-- How to complete this task --
Could you copy, word for word, only the lines from the one containing "Willkommen im AIW: Krampe" through the last line of the records below, both included?

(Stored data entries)
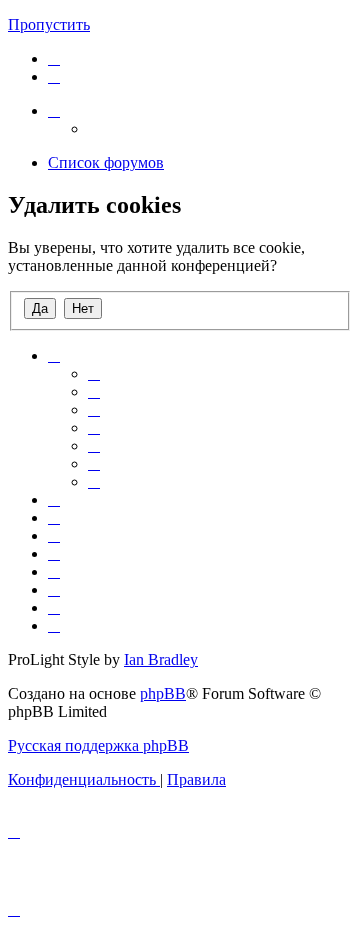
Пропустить (49, 24)
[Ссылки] (54, 110)
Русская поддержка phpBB (98, 745)
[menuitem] (54, 58)
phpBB (163, 693)
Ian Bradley (161, 659)
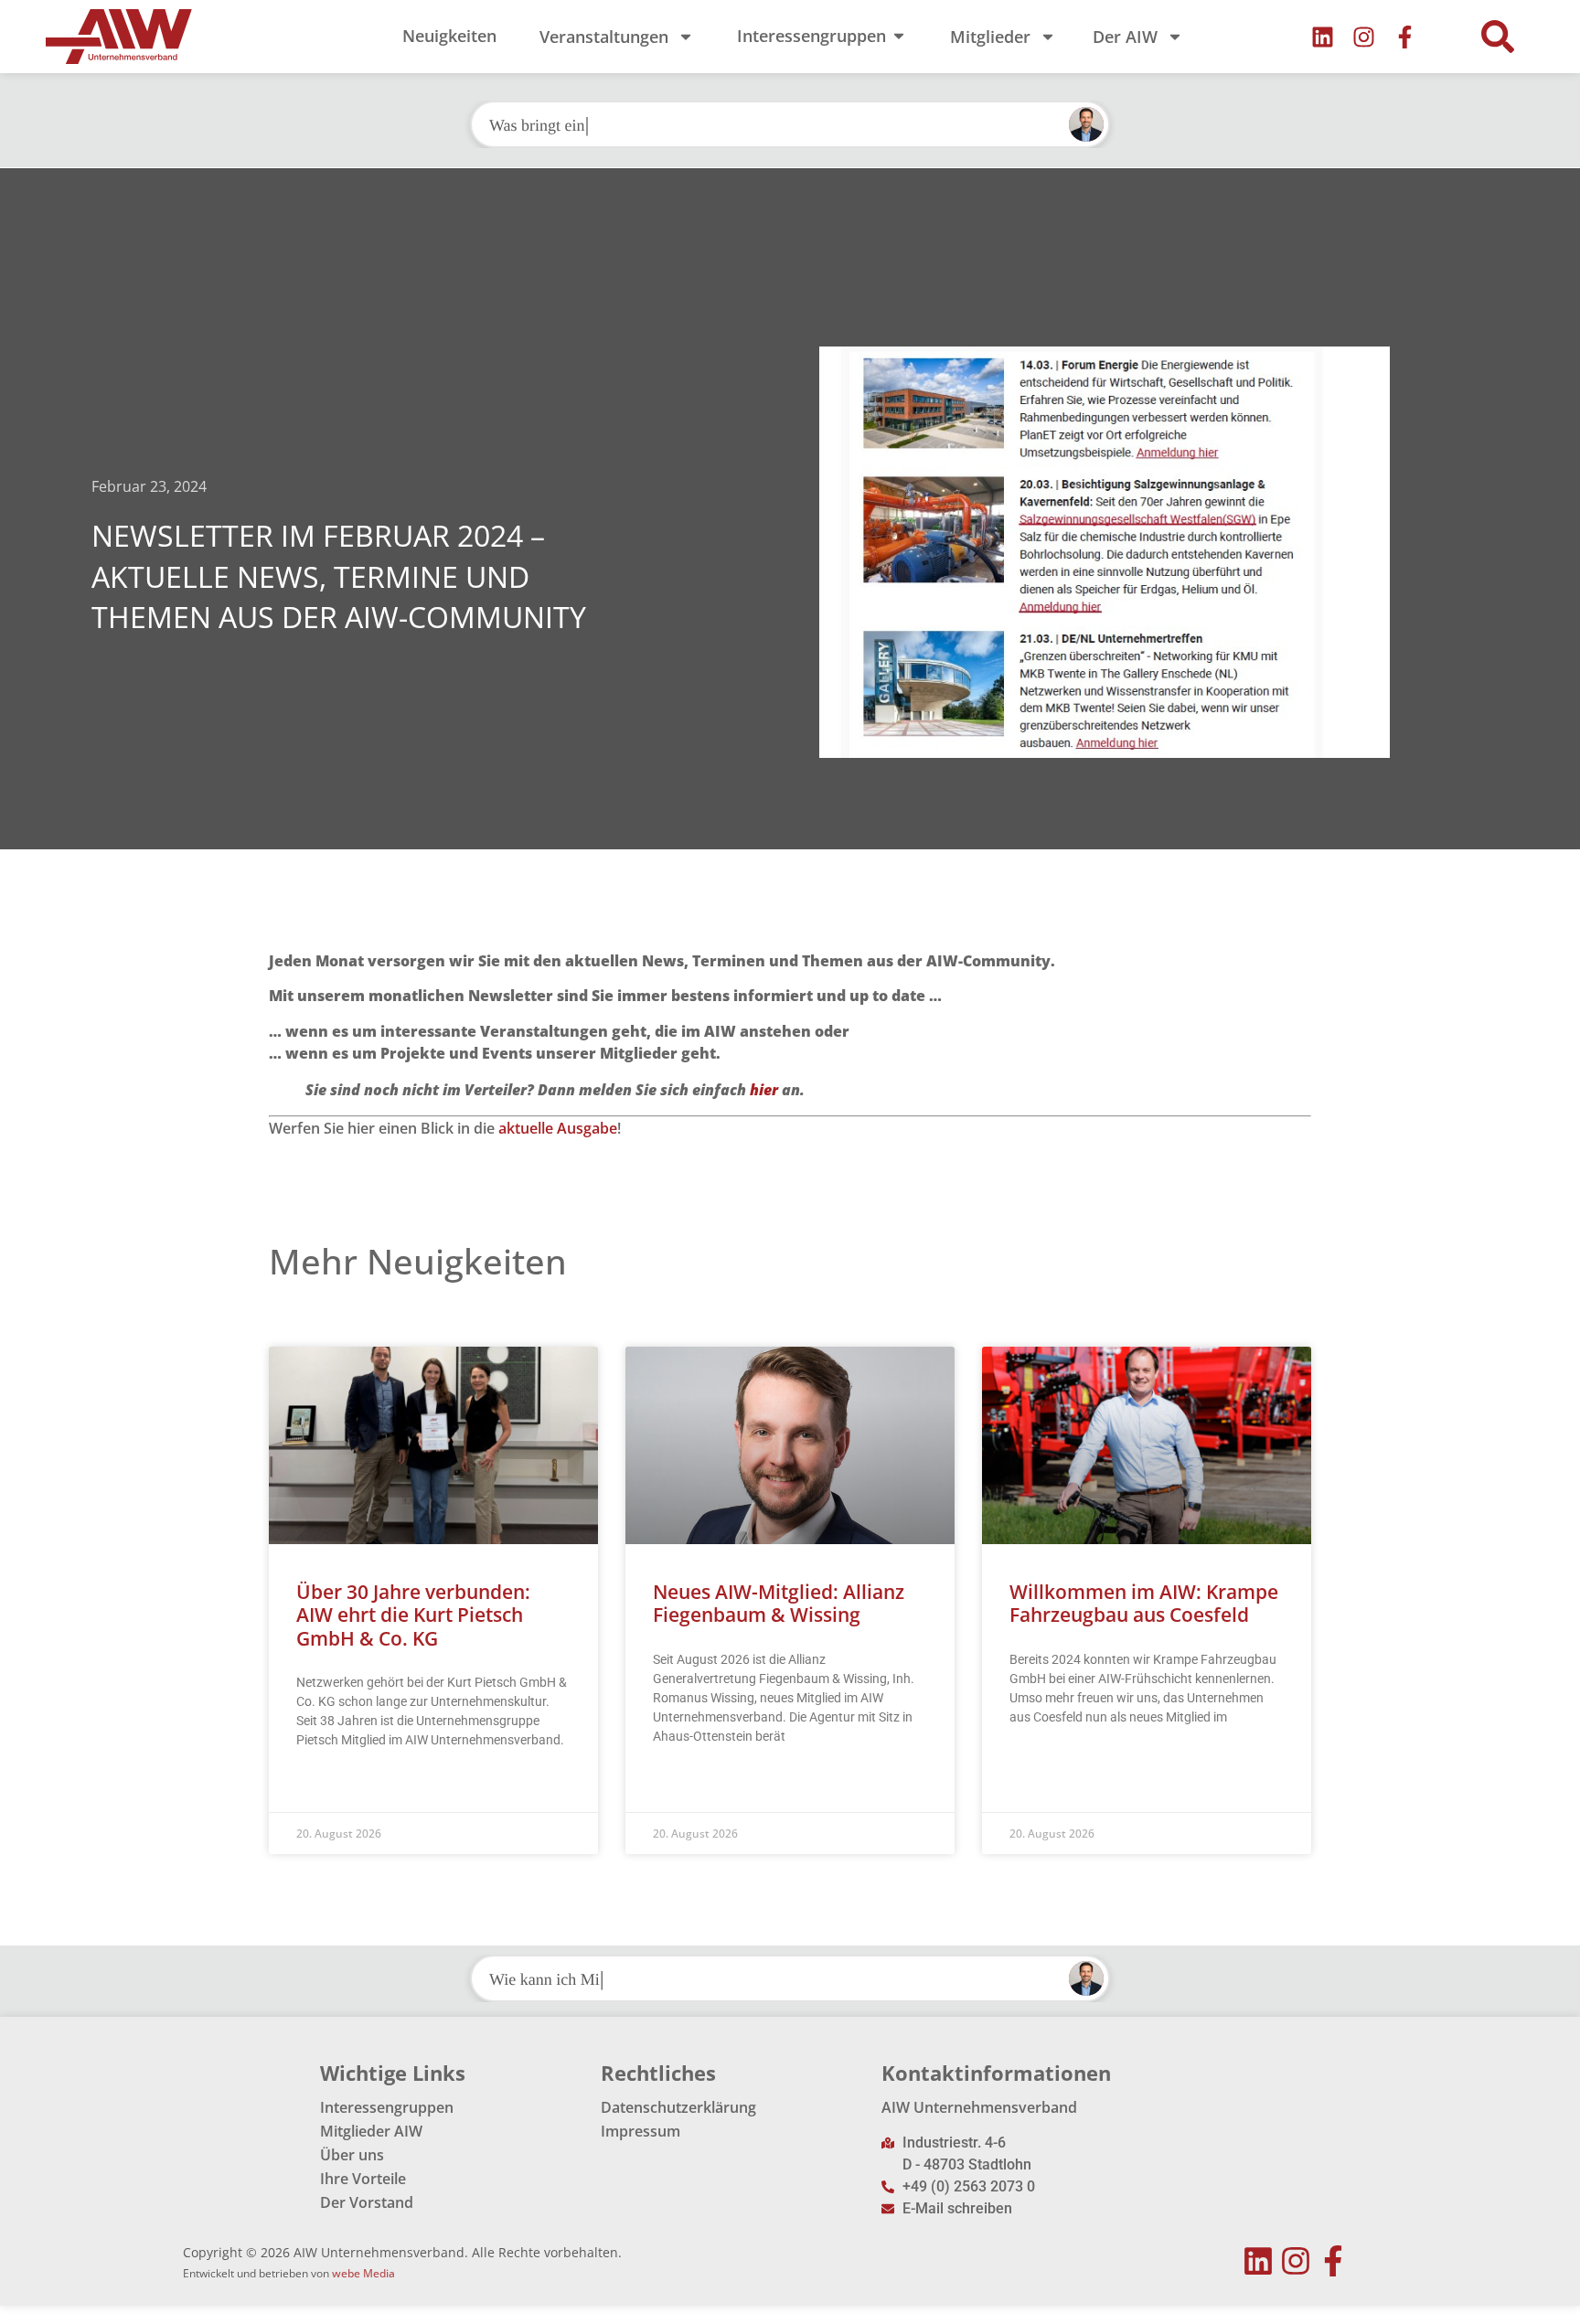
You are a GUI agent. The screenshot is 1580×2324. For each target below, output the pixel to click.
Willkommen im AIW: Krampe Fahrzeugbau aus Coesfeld (1143, 1603)
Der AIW (1125, 37)
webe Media (363, 2273)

-- Response for this exercise --
Willkommen im AIW: Krampe Fahrzeugbau aus Coesfeld (1143, 1603)
Der AIW (1125, 37)
webe Media (363, 2273)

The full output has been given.